Video processors for personal desktop computers have been accelerating (through various technologies) personal computer graphics for advanced games and software-based production. What was seen as science fiction yesterday is now fact. Our technological fantasies are rapidly becoming realities.
So you think your personal or mobile computer is fast?
It is, when you consider that, spanning 30 years, processing speeds have moved from thousands to millions to billions of bits per second. The term Hz (hertz) represents cycles per second. According to quantum physics experiments, pulse technologies demonstrate that it may be possible that computers will be able to reach speeds at Petahertz (PHz). A petahertz is one quadrillion bits per second and scientists believe computer processing speeds may reach and exceed 1PHz by 2022. The prediction is based on a theory conjured up by Gordon Moore, a co-founder of Intel and is known as Moore’s Law. Moore’s Law states that the number of transistors on a chip will double approximately every two years. Physicists clamor at not only increasing processors but improving the speeds of performance.
Modern information processing allows for breathtaking switching rates of about a 100 billion cycles per second. New results from the Laboratory for Attosecond Physics (LAP) of Prof. Ferenc Krausz (Max Planck Institute of Quantum Optics (MPQ), Garching, and Ludwig-Maximilians-Universität Munich) could pave the way towards signal processing several orders of magnitude faster.

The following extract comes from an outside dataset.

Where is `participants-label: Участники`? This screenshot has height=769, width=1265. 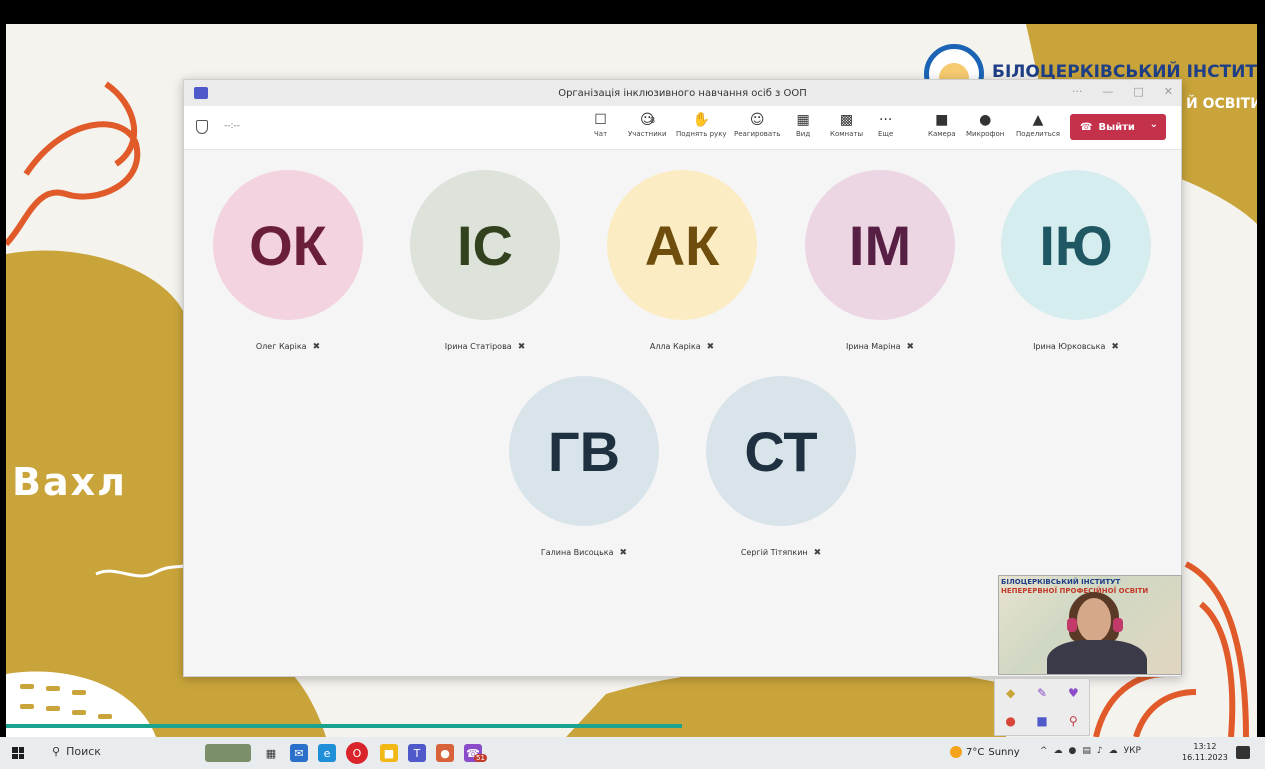
participants-label: Участники is located at coordinates (648, 134).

According to results from a series of experiments, processing speeds for computers and mobile devices may be significantly faster in coming years. This opens the door for signal processing rates reaching the petahertz (1015 Hz) domain, about 10,000 times faster than it is possible with the best state-of-the-art solid state microchips. The experiments were carried out by researchers from MPQ, LMU, and Technische Universität München, in close cooperation with the theoretical group of Prof. Mark Stockman (Georgia State University, Atlanta, USA).
It was less than 10 years ago when most home televisions were not 1080p. Today, 1080p HDTV is commonplace. At the 2013 Consumer Electronics Show, 2160p televisions will be introduced and Asians are working on developing 4320p over the next ten years. These are the new realities that are rapidly emerging through electronics. The expansions of lifestyle electronics, from entertainment to medicine, are moving rapidly closer. Moore’s Law is constantly being reproved and improved. Only unreasonable human conflicts can halt all the benefits we are yet to achieve.